The festival, which is held every year on February 22, involves thousands of nearly-naked men wearing only loincloths and carrying bamboo offerings, who rush to the shrine and try to touch the Shin Otoko, or the male deity, a man chosen by the shrine. According to the tradition, touching him is believed to bring good luck and ward off misfortune. 

This year, however, a group of about 40 women from the local community joined the festival, wearing long purple robes and white shorts, and carrying their own bamboo offerings. They did not take part in the scramble with the men, but instead formed a separate procession to the shrine, where they prayed and received blessings from the priests. 

The women, who ranged in age from 20s to 70s, said they wanted to break the gender barrier and keep the tradition alive, as Japan faces a rapidly ageing population and a declining birth rate. Some of them also said they hoped to inspire other women to join the festival in the future. 

The decision to allow women to participate was made by the shrine’s chief priest, Naruhito Tsunoda, who said he wanted the festival to be fun and inclusive for everyone. He said he believed that God would be happy with the change, as long as the participants were sincere and respectful. 

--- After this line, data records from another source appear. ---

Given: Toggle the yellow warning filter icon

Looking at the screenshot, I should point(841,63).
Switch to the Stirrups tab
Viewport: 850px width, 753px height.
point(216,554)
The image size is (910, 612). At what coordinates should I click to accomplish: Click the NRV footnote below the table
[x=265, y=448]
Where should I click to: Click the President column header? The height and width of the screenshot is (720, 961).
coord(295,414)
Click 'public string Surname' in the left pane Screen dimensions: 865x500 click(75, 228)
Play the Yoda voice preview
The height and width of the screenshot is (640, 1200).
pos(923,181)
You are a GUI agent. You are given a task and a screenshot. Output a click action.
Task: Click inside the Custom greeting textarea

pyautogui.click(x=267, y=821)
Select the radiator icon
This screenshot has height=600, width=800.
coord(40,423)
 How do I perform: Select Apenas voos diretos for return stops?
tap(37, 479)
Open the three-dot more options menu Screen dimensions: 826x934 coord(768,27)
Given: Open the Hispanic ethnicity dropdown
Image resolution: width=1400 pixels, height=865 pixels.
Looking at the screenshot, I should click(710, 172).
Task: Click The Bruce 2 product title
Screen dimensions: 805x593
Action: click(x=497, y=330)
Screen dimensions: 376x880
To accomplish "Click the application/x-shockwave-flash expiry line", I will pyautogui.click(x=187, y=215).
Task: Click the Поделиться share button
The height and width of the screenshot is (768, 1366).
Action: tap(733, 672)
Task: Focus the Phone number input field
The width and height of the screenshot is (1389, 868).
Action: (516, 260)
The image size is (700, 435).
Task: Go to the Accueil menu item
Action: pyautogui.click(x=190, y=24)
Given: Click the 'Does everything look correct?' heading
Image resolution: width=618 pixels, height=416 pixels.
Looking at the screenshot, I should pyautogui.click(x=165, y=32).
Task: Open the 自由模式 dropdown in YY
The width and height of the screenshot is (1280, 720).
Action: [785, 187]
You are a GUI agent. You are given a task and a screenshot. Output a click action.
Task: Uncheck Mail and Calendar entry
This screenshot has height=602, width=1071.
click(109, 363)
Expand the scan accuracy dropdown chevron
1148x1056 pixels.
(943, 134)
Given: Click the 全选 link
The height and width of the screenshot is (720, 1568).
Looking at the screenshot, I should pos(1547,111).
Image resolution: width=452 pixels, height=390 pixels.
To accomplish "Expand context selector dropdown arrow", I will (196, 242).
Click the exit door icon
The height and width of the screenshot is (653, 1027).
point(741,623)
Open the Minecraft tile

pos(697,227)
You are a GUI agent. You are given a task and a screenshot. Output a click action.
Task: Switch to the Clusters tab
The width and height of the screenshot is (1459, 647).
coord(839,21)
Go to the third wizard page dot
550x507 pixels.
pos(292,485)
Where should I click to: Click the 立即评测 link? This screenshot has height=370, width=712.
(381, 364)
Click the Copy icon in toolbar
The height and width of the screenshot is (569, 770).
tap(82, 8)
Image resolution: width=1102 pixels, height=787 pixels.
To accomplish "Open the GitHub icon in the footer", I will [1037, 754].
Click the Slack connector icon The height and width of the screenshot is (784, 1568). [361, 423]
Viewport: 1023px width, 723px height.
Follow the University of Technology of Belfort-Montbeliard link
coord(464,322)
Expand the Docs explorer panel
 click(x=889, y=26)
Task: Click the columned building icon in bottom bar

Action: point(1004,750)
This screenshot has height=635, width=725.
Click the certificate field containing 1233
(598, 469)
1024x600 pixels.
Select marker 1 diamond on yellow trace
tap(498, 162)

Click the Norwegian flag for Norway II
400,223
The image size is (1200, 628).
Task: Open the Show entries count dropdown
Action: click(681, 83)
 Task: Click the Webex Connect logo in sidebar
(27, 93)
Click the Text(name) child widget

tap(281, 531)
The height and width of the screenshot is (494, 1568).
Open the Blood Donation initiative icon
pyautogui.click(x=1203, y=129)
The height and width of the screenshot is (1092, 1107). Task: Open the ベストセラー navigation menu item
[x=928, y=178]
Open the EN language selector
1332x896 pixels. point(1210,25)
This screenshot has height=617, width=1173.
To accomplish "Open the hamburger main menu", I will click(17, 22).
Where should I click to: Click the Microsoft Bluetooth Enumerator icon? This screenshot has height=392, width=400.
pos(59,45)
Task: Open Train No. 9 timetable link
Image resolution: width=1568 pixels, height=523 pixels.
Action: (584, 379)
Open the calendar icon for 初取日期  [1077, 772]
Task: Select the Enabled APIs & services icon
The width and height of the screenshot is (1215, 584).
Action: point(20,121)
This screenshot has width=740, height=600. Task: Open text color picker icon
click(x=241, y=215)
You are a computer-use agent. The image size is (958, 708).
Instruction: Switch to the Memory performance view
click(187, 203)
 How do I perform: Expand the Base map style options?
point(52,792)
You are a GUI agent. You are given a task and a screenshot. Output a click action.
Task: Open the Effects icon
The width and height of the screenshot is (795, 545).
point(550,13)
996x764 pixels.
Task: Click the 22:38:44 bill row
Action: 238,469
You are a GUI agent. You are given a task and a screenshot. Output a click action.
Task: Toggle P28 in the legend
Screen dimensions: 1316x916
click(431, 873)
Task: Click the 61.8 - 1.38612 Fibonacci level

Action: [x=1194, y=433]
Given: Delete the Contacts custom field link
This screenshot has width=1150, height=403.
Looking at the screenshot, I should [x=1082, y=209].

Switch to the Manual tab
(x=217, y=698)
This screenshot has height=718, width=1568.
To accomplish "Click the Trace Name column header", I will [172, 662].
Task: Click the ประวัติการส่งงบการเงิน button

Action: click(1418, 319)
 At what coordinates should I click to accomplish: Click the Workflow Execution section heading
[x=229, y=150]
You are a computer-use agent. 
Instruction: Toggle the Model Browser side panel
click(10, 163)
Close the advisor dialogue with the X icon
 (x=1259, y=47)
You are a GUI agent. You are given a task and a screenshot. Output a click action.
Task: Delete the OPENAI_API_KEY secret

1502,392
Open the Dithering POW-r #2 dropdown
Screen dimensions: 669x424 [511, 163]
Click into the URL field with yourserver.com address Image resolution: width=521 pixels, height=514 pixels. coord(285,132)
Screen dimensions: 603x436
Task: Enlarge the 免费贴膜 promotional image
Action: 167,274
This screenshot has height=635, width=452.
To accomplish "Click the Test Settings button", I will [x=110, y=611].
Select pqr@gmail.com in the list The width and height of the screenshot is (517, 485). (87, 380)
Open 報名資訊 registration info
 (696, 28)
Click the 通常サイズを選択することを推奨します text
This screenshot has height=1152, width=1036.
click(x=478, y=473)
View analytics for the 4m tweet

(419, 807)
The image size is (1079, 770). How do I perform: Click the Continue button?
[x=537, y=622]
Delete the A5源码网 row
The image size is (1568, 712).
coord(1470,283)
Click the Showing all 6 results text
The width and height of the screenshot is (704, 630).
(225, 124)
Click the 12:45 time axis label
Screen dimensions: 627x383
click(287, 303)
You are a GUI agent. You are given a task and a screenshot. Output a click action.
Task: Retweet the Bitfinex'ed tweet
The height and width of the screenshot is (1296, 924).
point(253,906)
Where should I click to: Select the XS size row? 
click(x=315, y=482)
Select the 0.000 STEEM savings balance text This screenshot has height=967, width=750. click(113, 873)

However, not everyone in the community was supportive of the women’s involvement. Some voiced their concerns that the festival was a men-only event, and that the women’s presence would ruin the seriousness and sanctity of the ritual. Some also argued that the festival was meant to celebrate masculinity and fertility, and that women had no place in it. 

The women, however, said they were not deterred by the criticism, and that they were proud to be part of the festival’s history. They said they felt a sense of responsibility and gratitude, and that they hoped to pass on the tradition to the next generation. 

The Hadaka Matsuri is one of the many naked festivals that are held across Japan, usually in winter or early spring, to mark the end of the cold season and the arrival of the new year. They are also seen as a way of purifying the body and soul, and of expressing gratitude and devotion to the gods.